I watch a lot of movies from the 80's and I think the audio sounds pretty good. In my own opinion I think your audience will get the same 80's feel if you use normal audio. Do they even sell cassette tapes anymore?
Well, like a good sound designer told me, the fact is if it doesn't plug into USB or start recording with a press of one button with no further attention, most people don't even think twice about using a Tape machine.
The fact is, I constantly go out and record sound effects and voices with a Nagra machine simply because it does sound better than any of the digital recorders (to my ears anyway). Some people won't even try it because it's TAPE. The trick is, I record it onto the tape and then transfer it all into Pro Tools and it still sounds awesome - and you get the best of both worlds.

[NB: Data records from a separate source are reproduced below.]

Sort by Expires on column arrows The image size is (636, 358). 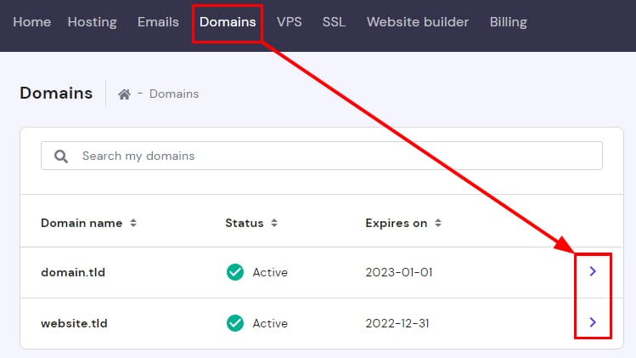click(438, 223)
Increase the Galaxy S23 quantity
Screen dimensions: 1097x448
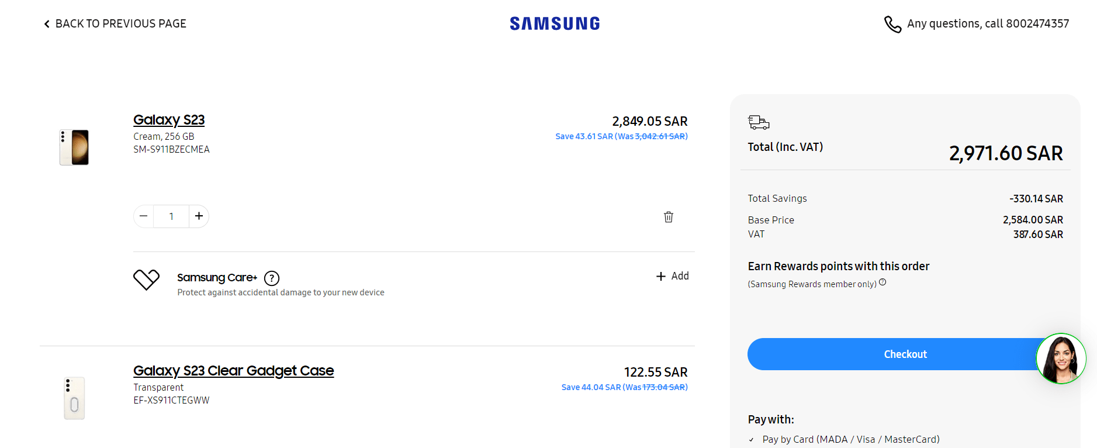pos(199,216)
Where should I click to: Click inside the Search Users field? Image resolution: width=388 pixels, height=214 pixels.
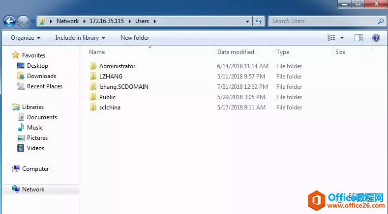coord(322,21)
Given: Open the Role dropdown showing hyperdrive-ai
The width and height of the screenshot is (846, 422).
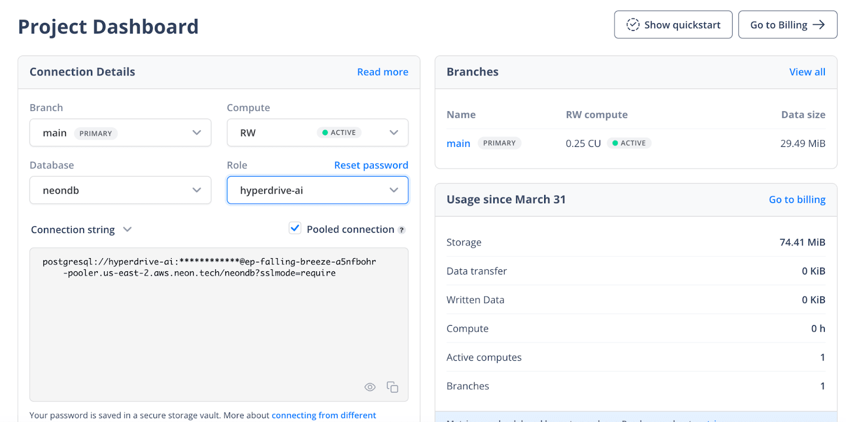Looking at the screenshot, I should (x=317, y=190).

One of the main reasons I want to try my hand at engineering my own analog soundtrack is that I want to see what it was like to edit things together back in the old days of cinema.
In my opinion, the old days of cinema had more talented people working to create amazing films than today. Digital tools make things too easy, and it takes away from the creative ingenuity that the pioneers of film had to figure out. If I could, I'd be shooting this movie on actual film as well, but that's way too expensive at the moment. But I can do that with audio for pretty cheap (cassette tapes at Wal-Mart are less than $10 for a pack of 10 tapes), and while they may not be the *best* quality, it will give me that analog sound I very much want to recreate.

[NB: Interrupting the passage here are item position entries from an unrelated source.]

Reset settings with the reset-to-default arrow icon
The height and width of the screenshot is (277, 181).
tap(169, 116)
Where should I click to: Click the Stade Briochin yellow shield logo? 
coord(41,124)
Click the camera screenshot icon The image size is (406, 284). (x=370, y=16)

People are no more or less talented now than at any other time in the film industry. What you are seeing is the availability of inexpensive camera and audio gear allowing absolute beginners (and complete morons ) with no experience and no mentoring to make films. Although it allows a lot of dreck to be made and a huge number of undeserving egos to become over-inflated, it also allows truly deserving folks who otherwise would never have had a chance the ability to make films and to learn and to grow.
There is nothing immoral about using the current technology, and there is nothing sacred about "old school" methods. What I and other old farts like me do bemoan is a lack of appreciation for the history of our art.
As much as you may want to use old school methods they will actually end up costing you, if not financially then in time and frustration. I definitely don't miss editing with razor blades, and I don't miss waiting for tapes to rewind. I don't miss limited audio tracks and tape hiss. I don't miss racks and racks of outboard gear and running the seeming miles of cable to hook it all up and tracking down hums and buzzes. I work faster and more creatively. And I still use a lot of the old school methods, because it works and nothing better has come along.
Always keep in mind that technology is only a tool. Your vision and creativity is what makes the film, not the tech toys.
Last edited by Alcove Audio; 03-23-2011 at 09:07 PM.